> **DATA FOR THIS EXERCISE**:
──────
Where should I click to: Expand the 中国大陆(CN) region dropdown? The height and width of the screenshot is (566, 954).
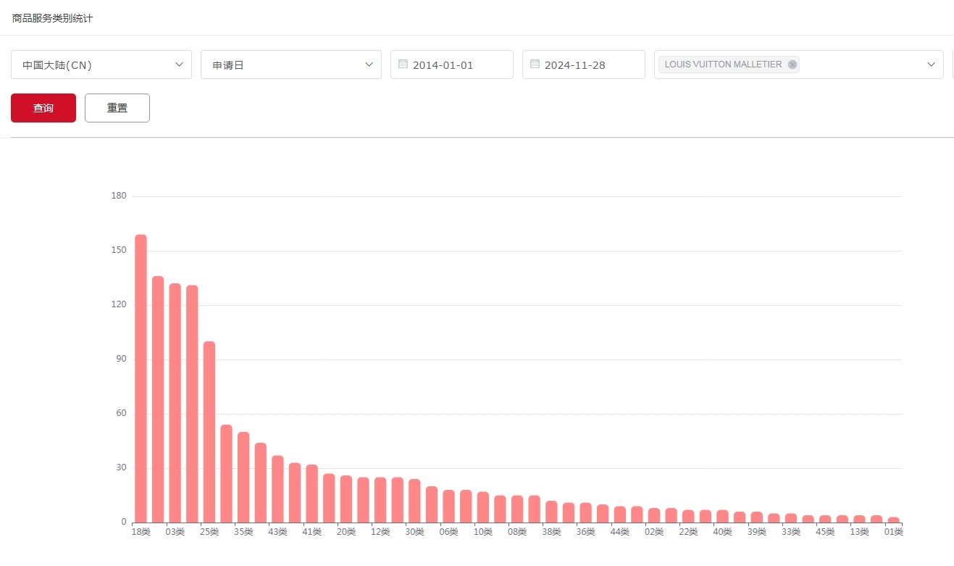pos(180,64)
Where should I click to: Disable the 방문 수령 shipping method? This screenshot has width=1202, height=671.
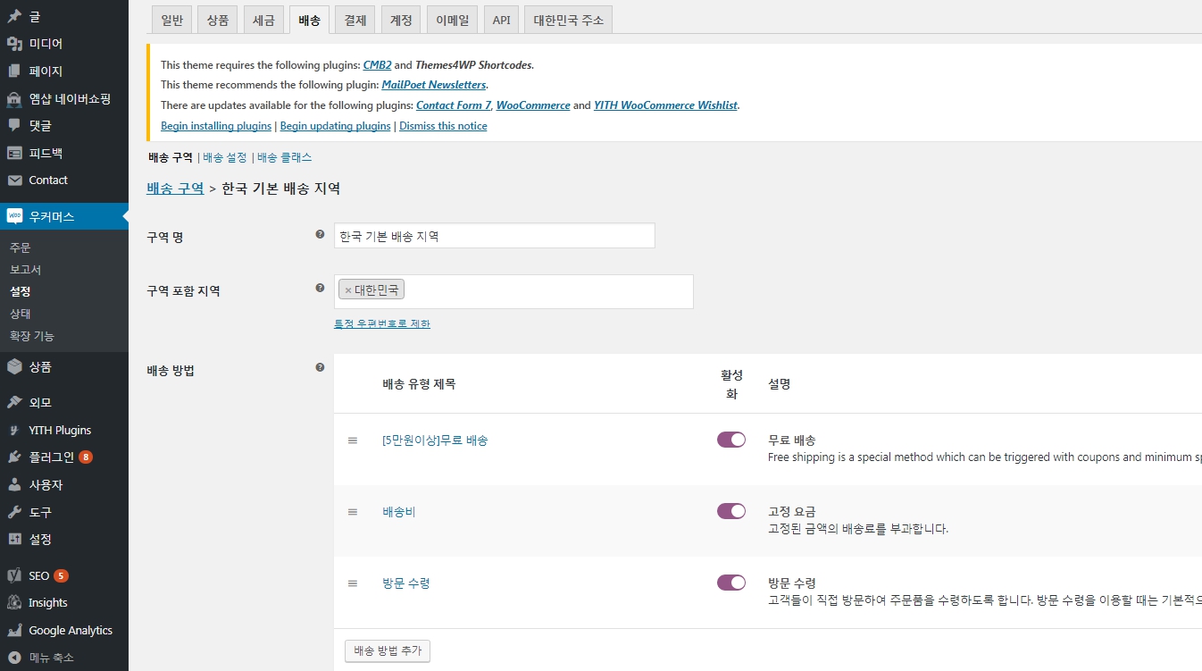[x=730, y=582]
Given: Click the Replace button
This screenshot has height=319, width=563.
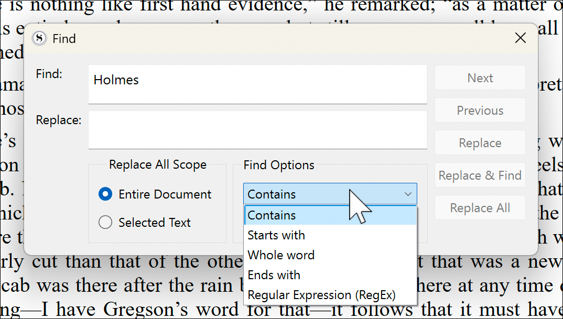Looking at the screenshot, I should [x=480, y=143].
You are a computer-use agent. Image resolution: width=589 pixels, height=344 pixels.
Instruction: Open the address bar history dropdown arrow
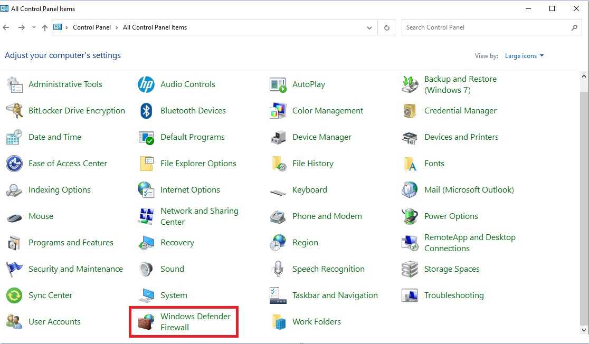pos(369,27)
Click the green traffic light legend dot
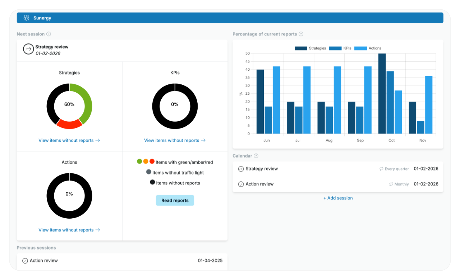 (139, 161)
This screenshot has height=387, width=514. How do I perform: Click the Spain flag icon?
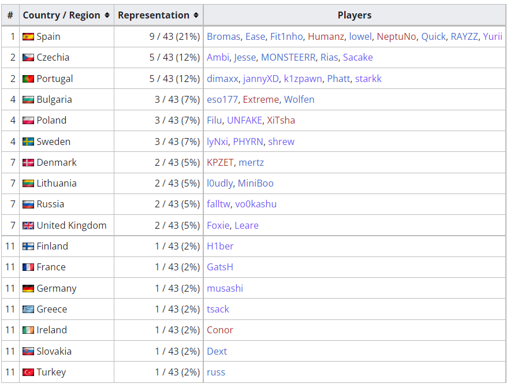(28, 36)
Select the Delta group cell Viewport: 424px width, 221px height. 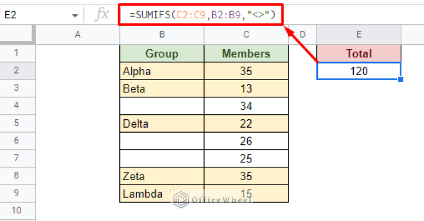[x=161, y=123]
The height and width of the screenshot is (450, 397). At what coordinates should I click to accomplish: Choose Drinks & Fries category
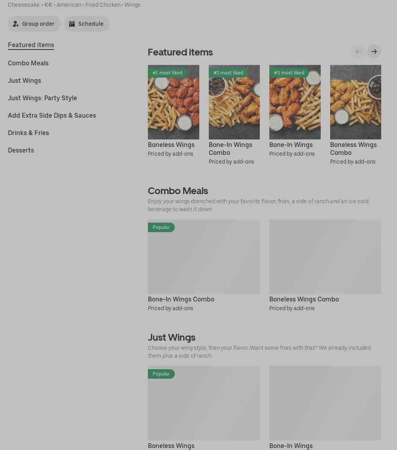coord(28,133)
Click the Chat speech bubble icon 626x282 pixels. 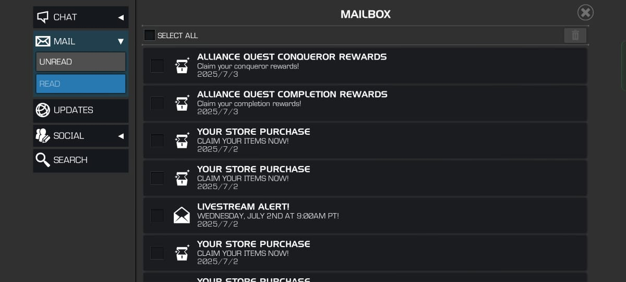[43, 17]
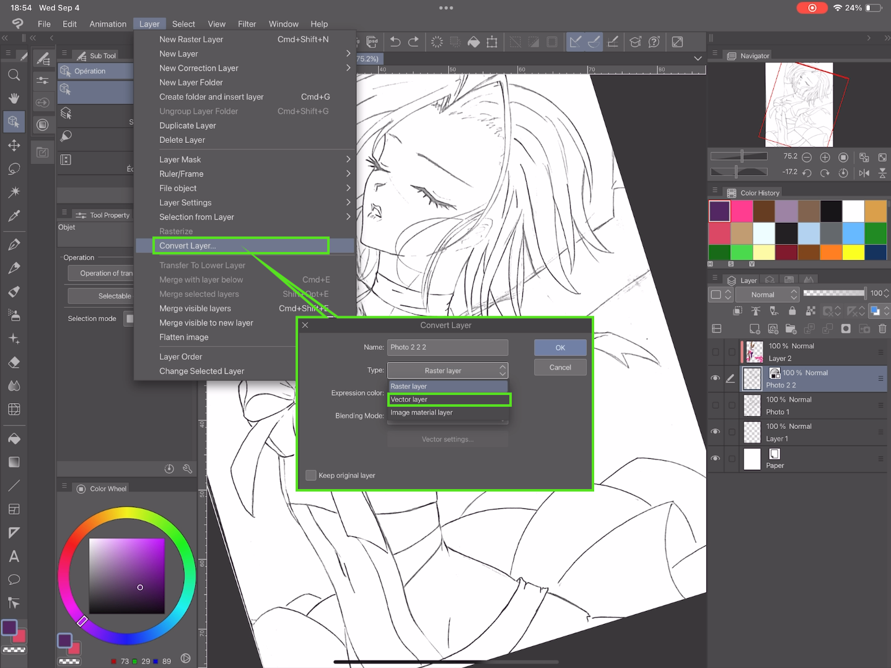Enable the Keep original layer checkbox

pyautogui.click(x=311, y=475)
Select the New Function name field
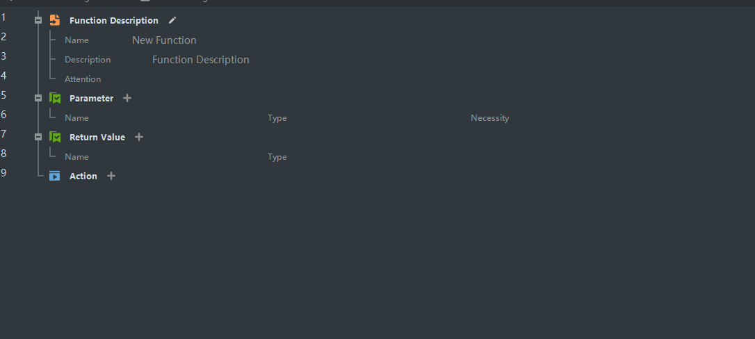Screen dimensions: 755x339 [164, 40]
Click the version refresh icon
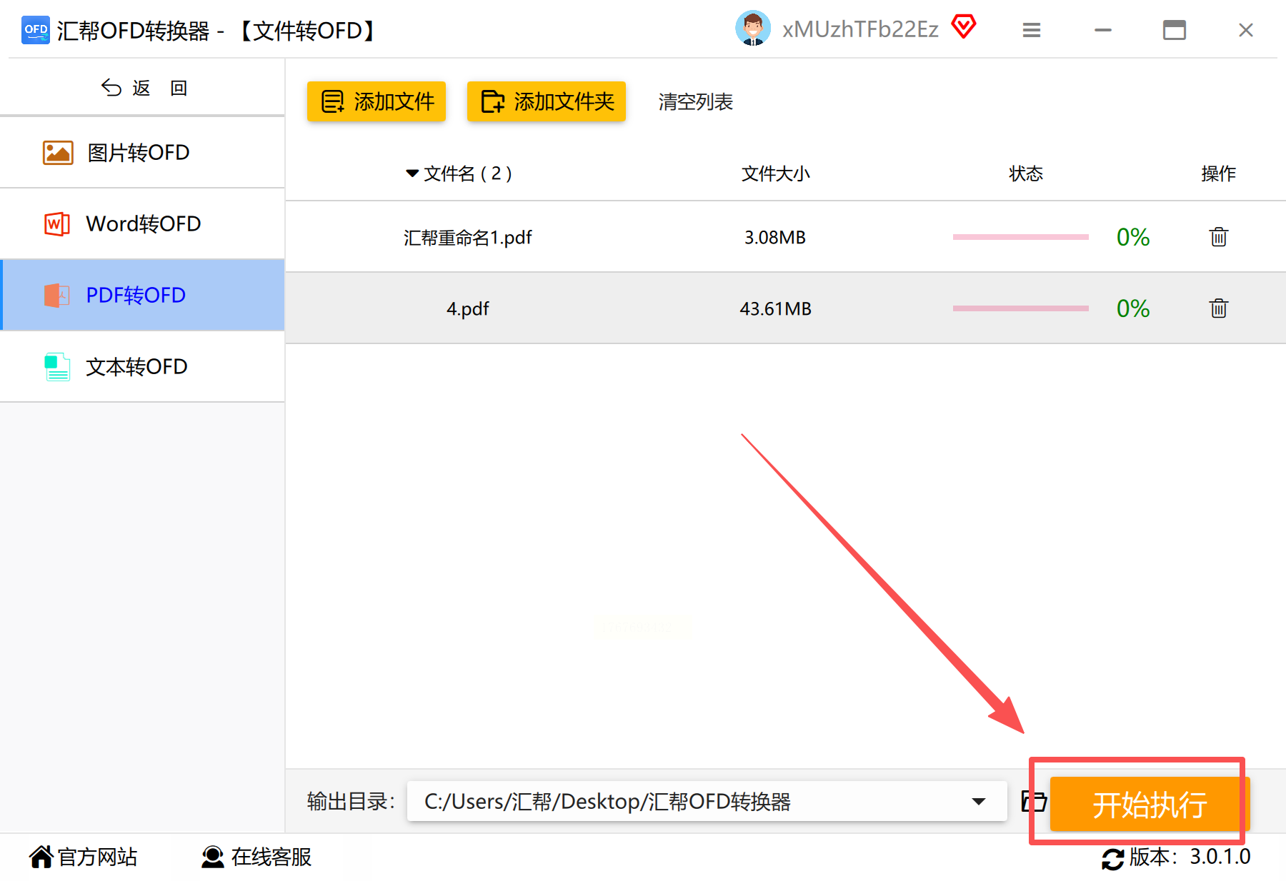 [1112, 859]
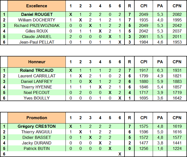Click Thierry ANGIULI's CPI value 1596
Image resolution: width=187 pixels, height=157 pixels.
pyautogui.click(x=144, y=132)
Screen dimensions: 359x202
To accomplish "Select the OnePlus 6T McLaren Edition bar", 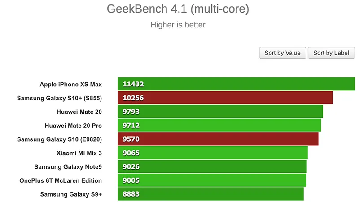I will (211, 180).
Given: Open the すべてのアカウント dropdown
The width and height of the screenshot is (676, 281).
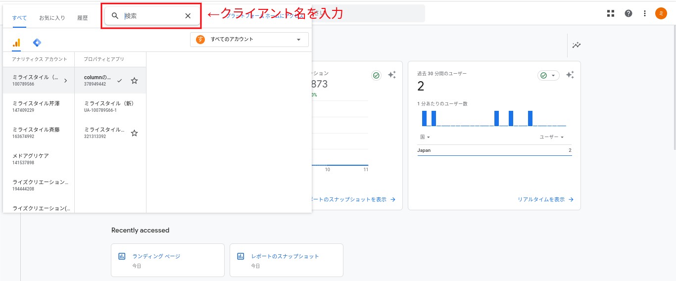Looking at the screenshot, I should tap(249, 40).
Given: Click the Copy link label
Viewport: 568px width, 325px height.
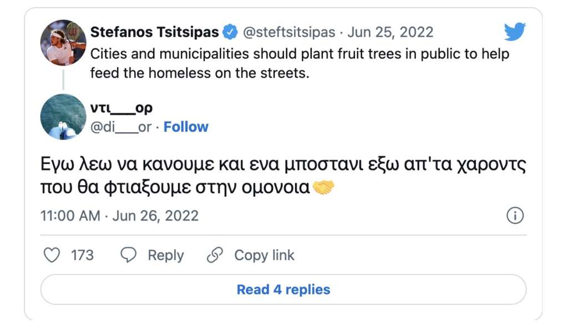Looking at the screenshot, I should [264, 255].
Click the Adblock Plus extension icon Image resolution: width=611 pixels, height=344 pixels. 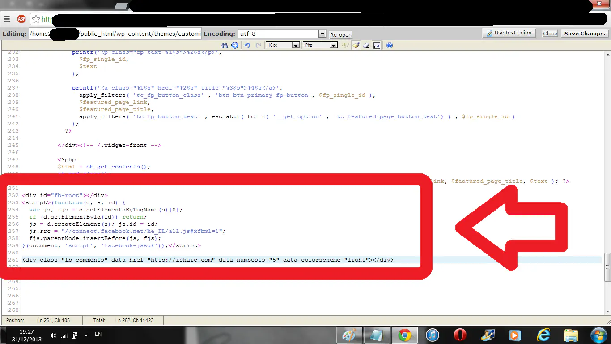coord(21,19)
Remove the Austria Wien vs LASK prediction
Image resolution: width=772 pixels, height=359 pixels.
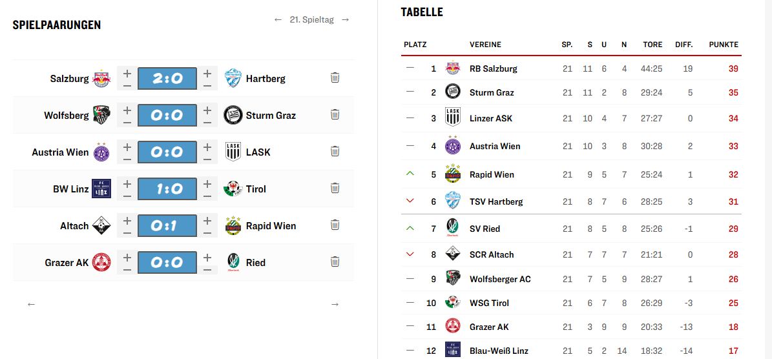(335, 152)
──────
> **WHAT THE TASK ASKS**: Write out, exactly and with no pictures, the lines of the data from the first through the line containing "Given: Click the Replace button".

> **RESPONSE TO THIS TASK**:
Where should I click to: Expand the 中国大陆(CN) region dropdown? The height and width of the screenshot is (566, 954).
pos(180,64)
Where should I click to: Disable the 방문 수령 shipping method? This screenshot has width=1202, height=671.
[x=730, y=582]
Given: Click the Replace button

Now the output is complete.